An Electricite du Cambodge official, who declined to be named, told the Post Thursday that the current capacity for power production in Phnom Penh is 190 megawatts, while demand is running at around 230 megawatts.

The power company manages this problem by cutting off the electricity in some areas on the outskirts of the city for one or two hours a day, he said.

" I worry about snakes, centipedes and black scorpions stinging me. "

"We cannot cut off the electricity in the centre of Phnom Penh because it is central to the economy of Cambodia," he said.

"In the first quarter of 2009 we anticipate an end to the electricity shortage because we have ordered from Vietnam about 200 megawatts of power," he added.

Life goes on

But in the interim, the lives of those in the blocks slated for blackouts - such as the Russey Keo area - are miserable.

"I'm worried about snakes, centipedes and black scorpions stinging me when I ride in an inner tube home from school," said Ngin Rathana, 19, a student at the Chea Sim Cham Reoun Rath High School in Russey Keo district, which closed two months ago due to the severity of flooding.

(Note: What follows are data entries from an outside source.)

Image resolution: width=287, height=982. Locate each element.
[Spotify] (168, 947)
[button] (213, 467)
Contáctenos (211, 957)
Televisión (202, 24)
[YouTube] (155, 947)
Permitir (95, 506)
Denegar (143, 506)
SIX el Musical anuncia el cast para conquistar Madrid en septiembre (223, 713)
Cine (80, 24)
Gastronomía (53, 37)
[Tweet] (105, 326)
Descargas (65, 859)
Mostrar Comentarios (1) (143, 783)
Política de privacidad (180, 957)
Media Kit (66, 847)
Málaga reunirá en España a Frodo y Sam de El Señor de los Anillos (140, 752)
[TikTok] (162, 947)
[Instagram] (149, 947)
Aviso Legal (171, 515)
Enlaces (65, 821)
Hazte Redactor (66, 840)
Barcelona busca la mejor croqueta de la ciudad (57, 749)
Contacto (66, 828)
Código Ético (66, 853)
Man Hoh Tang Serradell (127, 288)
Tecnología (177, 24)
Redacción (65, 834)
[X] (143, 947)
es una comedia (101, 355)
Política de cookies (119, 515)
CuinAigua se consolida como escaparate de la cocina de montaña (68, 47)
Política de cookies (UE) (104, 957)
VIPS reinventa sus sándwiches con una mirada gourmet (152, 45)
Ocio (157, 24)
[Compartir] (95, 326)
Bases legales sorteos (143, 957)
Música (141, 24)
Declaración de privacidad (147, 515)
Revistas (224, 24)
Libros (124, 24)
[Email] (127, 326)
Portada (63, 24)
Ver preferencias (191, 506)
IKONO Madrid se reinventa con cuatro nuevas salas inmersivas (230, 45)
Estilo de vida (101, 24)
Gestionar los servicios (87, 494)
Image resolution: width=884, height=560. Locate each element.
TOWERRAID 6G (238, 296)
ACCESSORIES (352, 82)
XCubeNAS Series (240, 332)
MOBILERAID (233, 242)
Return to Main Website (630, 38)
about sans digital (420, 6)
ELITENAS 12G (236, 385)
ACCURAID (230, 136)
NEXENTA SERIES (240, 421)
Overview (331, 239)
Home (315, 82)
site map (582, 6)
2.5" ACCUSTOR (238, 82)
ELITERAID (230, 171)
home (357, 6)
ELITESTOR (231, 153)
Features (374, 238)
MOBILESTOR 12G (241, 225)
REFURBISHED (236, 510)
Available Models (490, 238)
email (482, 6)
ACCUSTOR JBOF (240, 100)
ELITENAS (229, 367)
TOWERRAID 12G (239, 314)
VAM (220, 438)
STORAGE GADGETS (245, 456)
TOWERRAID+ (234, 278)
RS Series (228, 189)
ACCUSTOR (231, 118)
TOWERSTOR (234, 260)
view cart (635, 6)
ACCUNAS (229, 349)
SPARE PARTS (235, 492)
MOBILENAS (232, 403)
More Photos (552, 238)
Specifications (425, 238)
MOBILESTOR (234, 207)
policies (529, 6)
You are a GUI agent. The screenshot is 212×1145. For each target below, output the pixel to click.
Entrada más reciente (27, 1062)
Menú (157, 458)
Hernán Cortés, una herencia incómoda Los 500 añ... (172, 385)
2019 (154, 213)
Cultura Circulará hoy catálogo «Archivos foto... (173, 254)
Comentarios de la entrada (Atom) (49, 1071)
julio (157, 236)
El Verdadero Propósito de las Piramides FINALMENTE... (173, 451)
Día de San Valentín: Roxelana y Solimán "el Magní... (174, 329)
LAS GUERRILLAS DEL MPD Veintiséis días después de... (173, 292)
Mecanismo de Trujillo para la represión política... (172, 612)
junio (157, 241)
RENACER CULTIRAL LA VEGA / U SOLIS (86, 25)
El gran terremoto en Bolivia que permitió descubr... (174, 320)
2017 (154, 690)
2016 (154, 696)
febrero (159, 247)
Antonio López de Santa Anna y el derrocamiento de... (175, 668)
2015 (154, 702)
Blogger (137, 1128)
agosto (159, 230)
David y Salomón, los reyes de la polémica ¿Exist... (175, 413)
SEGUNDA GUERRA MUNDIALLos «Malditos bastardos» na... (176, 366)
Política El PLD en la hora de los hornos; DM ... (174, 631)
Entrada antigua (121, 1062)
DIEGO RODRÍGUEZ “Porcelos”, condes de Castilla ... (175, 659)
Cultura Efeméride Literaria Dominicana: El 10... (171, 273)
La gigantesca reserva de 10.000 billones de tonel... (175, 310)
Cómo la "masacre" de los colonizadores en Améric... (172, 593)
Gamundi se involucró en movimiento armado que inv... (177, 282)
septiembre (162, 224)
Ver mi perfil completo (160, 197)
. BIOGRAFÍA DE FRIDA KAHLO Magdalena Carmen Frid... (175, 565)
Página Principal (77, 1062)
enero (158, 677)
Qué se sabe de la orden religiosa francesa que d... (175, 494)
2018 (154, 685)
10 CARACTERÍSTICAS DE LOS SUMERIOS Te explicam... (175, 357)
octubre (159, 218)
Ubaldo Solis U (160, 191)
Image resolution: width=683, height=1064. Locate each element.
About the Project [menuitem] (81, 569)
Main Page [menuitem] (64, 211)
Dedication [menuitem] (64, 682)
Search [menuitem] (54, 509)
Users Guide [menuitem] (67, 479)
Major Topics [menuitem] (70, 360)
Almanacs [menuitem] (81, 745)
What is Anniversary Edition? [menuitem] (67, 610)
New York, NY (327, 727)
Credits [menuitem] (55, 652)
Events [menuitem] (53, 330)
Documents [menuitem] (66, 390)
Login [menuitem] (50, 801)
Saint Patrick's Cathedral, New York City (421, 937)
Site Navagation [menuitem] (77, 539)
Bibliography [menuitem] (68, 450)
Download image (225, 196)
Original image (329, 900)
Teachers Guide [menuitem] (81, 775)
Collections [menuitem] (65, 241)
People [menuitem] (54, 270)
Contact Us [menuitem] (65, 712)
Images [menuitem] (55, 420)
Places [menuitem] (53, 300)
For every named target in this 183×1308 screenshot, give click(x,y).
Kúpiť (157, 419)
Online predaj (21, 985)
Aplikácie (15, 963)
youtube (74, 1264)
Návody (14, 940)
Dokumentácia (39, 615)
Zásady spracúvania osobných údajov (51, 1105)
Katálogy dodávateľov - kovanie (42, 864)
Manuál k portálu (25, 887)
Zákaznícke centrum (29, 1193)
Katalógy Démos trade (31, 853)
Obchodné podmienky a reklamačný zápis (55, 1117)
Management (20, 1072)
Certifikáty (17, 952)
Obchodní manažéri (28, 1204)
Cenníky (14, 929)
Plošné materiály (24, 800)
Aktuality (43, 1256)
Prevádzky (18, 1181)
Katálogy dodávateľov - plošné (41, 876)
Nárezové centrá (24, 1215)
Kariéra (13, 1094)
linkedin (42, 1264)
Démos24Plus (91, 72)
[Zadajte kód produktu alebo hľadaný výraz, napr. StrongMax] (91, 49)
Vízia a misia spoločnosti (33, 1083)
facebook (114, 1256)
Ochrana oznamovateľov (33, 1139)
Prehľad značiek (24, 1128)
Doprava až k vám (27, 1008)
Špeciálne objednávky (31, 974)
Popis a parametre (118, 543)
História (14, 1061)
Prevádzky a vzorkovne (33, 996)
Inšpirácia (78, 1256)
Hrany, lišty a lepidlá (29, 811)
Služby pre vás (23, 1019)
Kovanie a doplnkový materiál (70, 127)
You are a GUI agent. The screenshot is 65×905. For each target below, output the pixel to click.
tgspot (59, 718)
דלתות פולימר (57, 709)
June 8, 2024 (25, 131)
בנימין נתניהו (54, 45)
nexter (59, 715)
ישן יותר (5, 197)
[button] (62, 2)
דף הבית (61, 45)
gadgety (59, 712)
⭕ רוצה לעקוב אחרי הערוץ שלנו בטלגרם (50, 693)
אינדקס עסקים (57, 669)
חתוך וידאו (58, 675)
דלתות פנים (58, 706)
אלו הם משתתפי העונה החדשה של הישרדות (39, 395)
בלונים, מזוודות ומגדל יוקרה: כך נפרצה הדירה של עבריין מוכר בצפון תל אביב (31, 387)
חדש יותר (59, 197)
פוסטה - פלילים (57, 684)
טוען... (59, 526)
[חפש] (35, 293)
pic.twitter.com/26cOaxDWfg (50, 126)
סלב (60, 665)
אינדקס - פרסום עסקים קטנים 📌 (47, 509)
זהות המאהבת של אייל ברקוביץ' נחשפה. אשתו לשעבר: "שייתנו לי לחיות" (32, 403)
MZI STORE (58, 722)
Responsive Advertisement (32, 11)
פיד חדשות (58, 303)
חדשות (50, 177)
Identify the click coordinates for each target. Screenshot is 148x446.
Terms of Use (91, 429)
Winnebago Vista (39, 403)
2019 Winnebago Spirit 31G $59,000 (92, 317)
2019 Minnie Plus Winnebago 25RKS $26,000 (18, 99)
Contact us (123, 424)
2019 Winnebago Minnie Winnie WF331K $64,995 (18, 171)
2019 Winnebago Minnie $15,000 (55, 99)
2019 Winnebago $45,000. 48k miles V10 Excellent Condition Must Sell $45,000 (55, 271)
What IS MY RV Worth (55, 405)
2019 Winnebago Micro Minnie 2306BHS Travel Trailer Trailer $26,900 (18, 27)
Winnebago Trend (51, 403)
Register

"But now we decided to stay home until the floodwaters fall because there is no electricity in the evening," Ngin Rathana said.

Some villagers, such as Seng Rithy, 35, from Boeng Chhouk village, in Kilometre No 6 commune, believe local authorities have conspired with power company officials to cut off the electricity as a warning to people in the area not to criticise the city's development plan.

The filling-in of nearby holding ponds for building projects has been blamed for causing the floods.

"I think that they cut off the electricity in our area ... because they want to punish us for complaining about the development plans that have, we believe, caused the flooding," Seng Rithy said.